**Excerpt to read**
^^^^^^^^^^^^^^^^

Monique Davids, mother of 4 children, lives in Cape Town, the venue of the ongoing 46th Union World Conference on Lung Health (conference theme is 'A new agenda: Lung health beyond 2015'). She is a living example of what it is to be the caregiver for children suffering with TB. The past one year seems to have aged her a lot making her look much older than her 32 years. Her fiance and father of her four children contracted TB which he passed on to his two children - his youngest son Jaden was diagnosed with TB in 2014 at the age of two months, along with his 3 years old sister.
In November 2014, after being on TB treatment for 3 months, Jaden underwent the 1st of the two operations, to drain the water from his brain due to TB meningitis. The operation blinded him temporarily, but he got back his vision after 3 weeks.

^^^^^^^^^^^^^^^^

**Information provided**
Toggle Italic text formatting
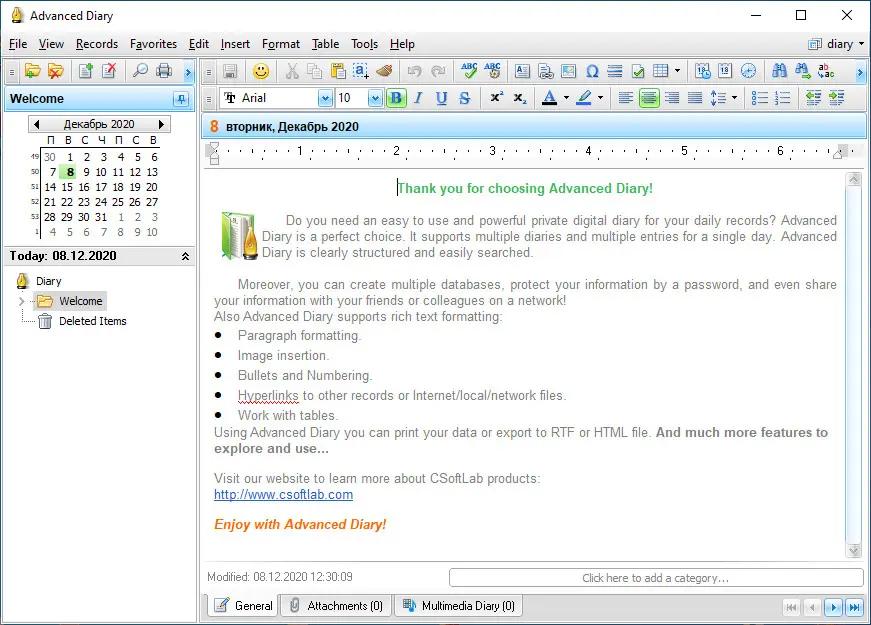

^^^^^^^^^^^^^^^^

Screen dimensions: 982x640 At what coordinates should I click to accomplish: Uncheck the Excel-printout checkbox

^^^^^^^^^^^^^^^^

**Questions**
1. In the passage about Monique Davids, copy the part that opens with the words containing "Monique Davids, mother" and closes with "years old sister.".
2. Rewrite the paragraph of the passage about Monique Davids that begins "In November 2014" more briefly, keeping its main facts.
3. Pick up the passage about Monique Davids where it stops and continue it.

**Replies**
1.
Monique Davids, mother of 4 children, lives in Cape Town, the venue of the ongoing 46th Union World Conference on Lung Health (conference theme is 'A new agenda: Lung health beyond 2015'). She is a living example of what it is to be the caregiver for children suffering with TB. The past one year seems to have aged her a lot making her look much older than her 32 years. Her fiance and father of her four children contracted TB which he passed on to his two children - his youngest son Jaden was diagnosed with TB in 2014 at the age of two months, along with his 3 years old sister.

2. In November 2014, three months into TB treatment, Jaden had the first of two operations to drain water from his brain caused by TB meningitis. It left him temporarily blind, but his vision returned after three weeks.

3.
This was the beginning of a long ordeal for Monique. Her fiance had already lost his job because of his TB. Sharing her story of struggle with CNS (Citizen News Service, citizen-news.org), Monique said, “I too lost my job of a school teacher because I had to take care of two of my children with TB. Jaden was in the hospital for 8 months. I shuttled between hospital and home tending to my sick son and daughter. From morning till evening I would struggle to look after my children. Giving medicines to my daughter, as well as to my son, was a huge issue. They were so sick and it was so difficult to give them the medication that I began to lose hope.”
“I would crush the adult-sized tablets, mix them with everything - from formula to juice to yoghurt - to make them more palatable. But still my daughter would refuse to eat them. I used all sorts of tactics, just to get those lifesaving pills down her throat every day. I would bribe her with money, threaten her to send her to the hospital if she did not eat her pills, scare her that the police will come and take her if she did not eat them. It was an ordeal for me not only financially but emotionally as well.”
Thankfully, both her children are cured of the TB now. But the effect of TB meningitis still lingers in Jaden. When I met the mother-son duo at the ongoing 46th Union World Conference on Lung Health in Cape Town, Jaden clung to his mother, as he is still unable to walk even though he is one and a half years old. His mental development also is slow.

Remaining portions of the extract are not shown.